The OS has allocated 24GB of RAM to the server, but it appears SQL Server is using less than 1GB for data caching. At this point, I think the server is not caching as it should and is doing much more physical data reads than it should. However, I have not been able to find any suggestions on getting SQL Server to use more RAM for the data cache.

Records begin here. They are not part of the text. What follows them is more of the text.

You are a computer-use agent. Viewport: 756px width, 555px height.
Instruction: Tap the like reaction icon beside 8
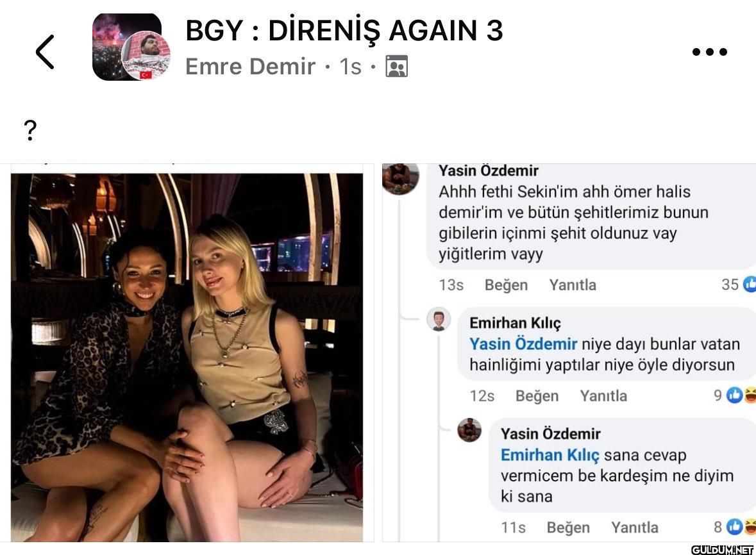(x=734, y=527)
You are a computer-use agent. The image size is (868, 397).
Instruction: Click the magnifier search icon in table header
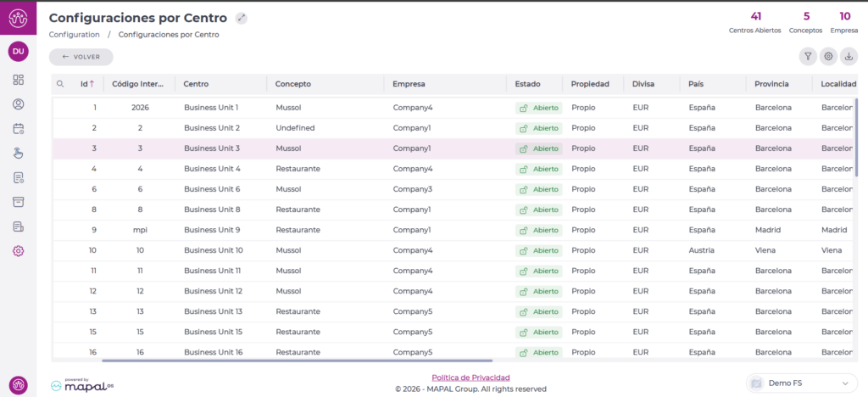60,84
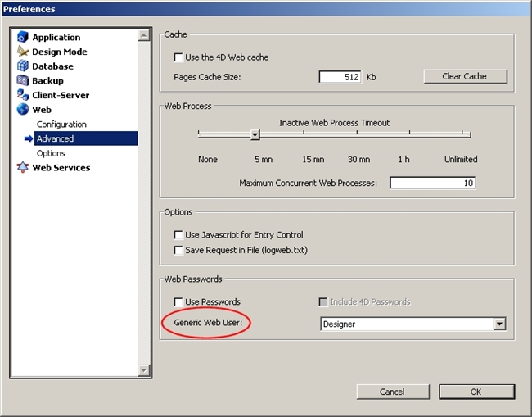The height and width of the screenshot is (417, 532).
Task: Check Save Request in File (logweb.txt)
Action: click(x=179, y=250)
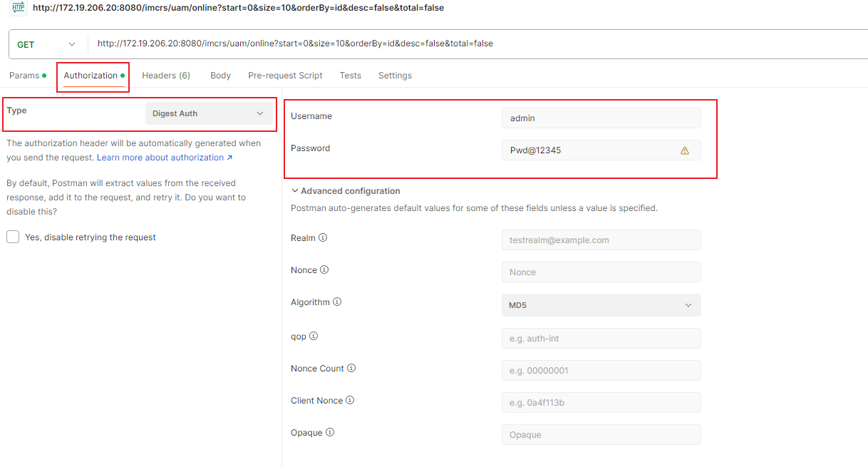Image resolution: width=868 pixels, height=467 pixels.
Task: Click the info icon beside Algorithm label
Action: click(337, 302)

Some details are below:
SQL Server Version:
Microsoft SQL Server 2012 - 11.0.2100.60 (X64)
Feb 10 2012 19:39:15
Copyright (c) Microsoft Corporation
Standard Edition (64-bit) on Windows NT 6.1 <X64> (Build 7601: Service Pack 1)
PerfMon Counters (This is what I am seeing right now, but I have been watching them throughout the day and have not noticed much change)
Page life expectancy: 4.03 (I have not seen a value above 12 today)
Page lookups/sec: 190,324.857
Page reads/sec: 4,799.761
Readahead pages/sec: 4,490.515
Database pages: 70,456.490
Database Cache Memory (KB): 563,652
Buffer cache hit ratio: 98.826
Total Server Memory (KB): 24,649,755
Free Memory (KB): 22,467,926
The low page life expectancy, along with a low database cache memory and high free memory has me concerned. I think this is the problem, but I have not been able to find any ideas on getting SQL Server to use more data for caching. This is a production envrionment, so troubleshooting options are limited, but with the problems we are experiencing a little downtime is preferable to continued performance problems. I appreciate any suggestions you may have. Let me know if there is any other data I should also be looking at with troubleshooting.
March 17, 2014 at 3:41 pm
Our server admin noticed that an External HDD we were using for backups was not showing up and Windows was giving an error that the device could not be installed. He unplugged the drive and restarted (again), and now the server is running MUCH better. Database Cache Memory is now over 20GB and disk IO for the server is averaging 5MB/sec and below.
He said that we had a problem with some of our file servers last year with external drives (USB 3.0 drives plugged into a USB 2.0 port) with very similar symptoms - the servers ran very sluggish with no noticeable reason.
I have no idea how an external hard drive could cause memory issues like this, and it is possible that the fix was related more to restarting again. However, at this point all I can do is wait and see if it happens again.